The listing that follows is to be repeated exactly.

((

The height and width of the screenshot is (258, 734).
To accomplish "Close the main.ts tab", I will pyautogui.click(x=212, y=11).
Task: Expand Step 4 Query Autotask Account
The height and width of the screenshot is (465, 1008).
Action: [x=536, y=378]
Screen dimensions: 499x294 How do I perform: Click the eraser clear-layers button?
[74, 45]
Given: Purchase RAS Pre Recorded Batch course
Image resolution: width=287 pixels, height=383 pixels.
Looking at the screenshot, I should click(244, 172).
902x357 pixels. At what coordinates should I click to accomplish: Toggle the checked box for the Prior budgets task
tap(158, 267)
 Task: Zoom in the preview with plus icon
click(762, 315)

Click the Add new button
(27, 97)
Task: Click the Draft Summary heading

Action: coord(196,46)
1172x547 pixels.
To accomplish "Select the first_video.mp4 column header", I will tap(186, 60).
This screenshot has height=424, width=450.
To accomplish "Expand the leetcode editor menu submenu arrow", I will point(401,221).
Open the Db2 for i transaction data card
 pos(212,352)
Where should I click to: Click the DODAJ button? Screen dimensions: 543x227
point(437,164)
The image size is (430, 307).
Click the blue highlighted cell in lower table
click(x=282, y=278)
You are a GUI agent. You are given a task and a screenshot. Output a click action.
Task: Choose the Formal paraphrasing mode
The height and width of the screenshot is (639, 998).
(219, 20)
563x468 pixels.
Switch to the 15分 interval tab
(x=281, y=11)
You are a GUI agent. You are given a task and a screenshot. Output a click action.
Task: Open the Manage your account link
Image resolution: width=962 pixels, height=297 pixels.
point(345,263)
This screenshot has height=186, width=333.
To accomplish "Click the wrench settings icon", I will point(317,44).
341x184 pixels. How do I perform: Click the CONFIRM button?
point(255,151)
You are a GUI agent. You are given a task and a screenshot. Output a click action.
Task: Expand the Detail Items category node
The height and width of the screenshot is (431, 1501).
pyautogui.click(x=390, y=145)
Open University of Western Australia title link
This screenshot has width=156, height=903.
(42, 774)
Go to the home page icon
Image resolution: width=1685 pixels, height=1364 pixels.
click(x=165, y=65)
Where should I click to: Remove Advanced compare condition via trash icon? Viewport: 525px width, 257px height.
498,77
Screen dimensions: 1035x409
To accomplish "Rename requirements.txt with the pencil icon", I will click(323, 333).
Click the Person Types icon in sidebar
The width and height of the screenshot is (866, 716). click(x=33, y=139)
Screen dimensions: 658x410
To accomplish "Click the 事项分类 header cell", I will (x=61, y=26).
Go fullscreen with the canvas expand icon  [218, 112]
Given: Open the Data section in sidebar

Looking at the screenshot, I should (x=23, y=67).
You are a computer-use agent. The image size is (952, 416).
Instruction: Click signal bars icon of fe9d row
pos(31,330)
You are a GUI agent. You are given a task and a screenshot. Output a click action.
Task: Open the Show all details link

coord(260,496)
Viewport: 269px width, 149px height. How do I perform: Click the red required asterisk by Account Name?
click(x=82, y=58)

))

OUTPUT BELOW:
The height and width of the screenshot is (258, 734).
To accomplish "Close the main.ts tab", I will pyautogui.click(x=212, y=11).
Task: Expand Step 4 Query Autotask Account
The height and width of the screenshot is (465, 1008).
Action: [x=536, y=378]
Screen dimensions: 499x294 How do I perform: Click the eraser clear-layers button?
[74, 45]
Given: Purchase RAS Pre Recorded Batch course
Image resolution: width=287 pixels, height=383 pixels.
Looking at the screenshot, I should click(244, 172).
902x357 pixels. At what coordinates should I click to accomplish: Toggle the checked box for the Prior budgets task
tap(158, 267)
 Task: Zoom in the preview with plus icon
click(762, 315)

Click the Add new button
(27, 97)
Task: Click the Draft Summary heading

Action: coord(196,46)
1172x547 pixels.
To accomplish "Select the first_video.mp4 column header", I will tap(186, 60).
This screenshot has height=424, width=450.
To accomplish "Expand the leetcode editor menu submenu arrow", I will point(401,221).
Open the Db2 for i transaction data card
 pos(212,352)
Where should I click to: Click the DODAJ button? Screen dimensions: 543x227
point(437,164)
The image size is (430, 307).
Click the blue highlighted cell in lower table
click(x=282, y=278)
You are a GUI agent. You are given a task and a screenshot. Output a click action.
Task: Choose the Formal paraphrasing mode
The height and width of the screenshot is (639, 998).
(219, 20)
563x468 pixels.
Switch to the 15分 interval tab
(x=281, y=11)
You are a GUI agent. You are given a task and a screenshot. Output a click action.
Task: Open the Manage your account link
Image resolution: width=962 pixels, height=297 pixels.
point(345,263)
This screenshot has height=186, width=333.
To accomplish "Click the wrench settings icon", I will point(317,44).
341x184 pixels. How do I perform: Click the CONFIRM button?
point(255,151)
You are a GUI agent. You are given a task and a screenshot. Output a click action.
Task: Expand the Detail Items category node
The height and width of the screenshot is (431, 1501).
pyautogui.click(x=390, y=145)
Open University of Western Australia title link
This screenshot has width=156, height=903.
(42, 774)
Go to the home page icon
Image resolution: width=1685 pixels, height=1364 pixels.
click(x=165, y=65)
Where should I click to: Remove Advanced compare condition via trash icon? Viewport: 525px width, 257px height.
498,77
Screen dimensions: 1035x409
To accomplish "Rename requirements.txt with the pencil icon", I will click(323, 333).
Click the Person Types icon in sidebar
The width and height of the screenshot is (866, 716). click(x=33, y=139)
Screen dimensions: 658x410
To accomplish "Click the 事项分类 header cell", I will (x=61, y=26).
Go fullscreen with the canvas expand icon  [218, 112]
Given: Open the Data section in sidebar

Looking at the screenshot, I should (x=23, y=67).
You are a computer-use agent. The image size is (952, 416).
Instruction: Click signal bars icon of fe9d row
pos(31,330)
You are a GUI agent. You are given a task and a screenshot. Output a click action.
Task: Open the Show all details link

coord(260,496)
Viewport: 269px width, 149px height. How do I perform: Click the red required asterisk by Account Name?
click(x=82, y=58)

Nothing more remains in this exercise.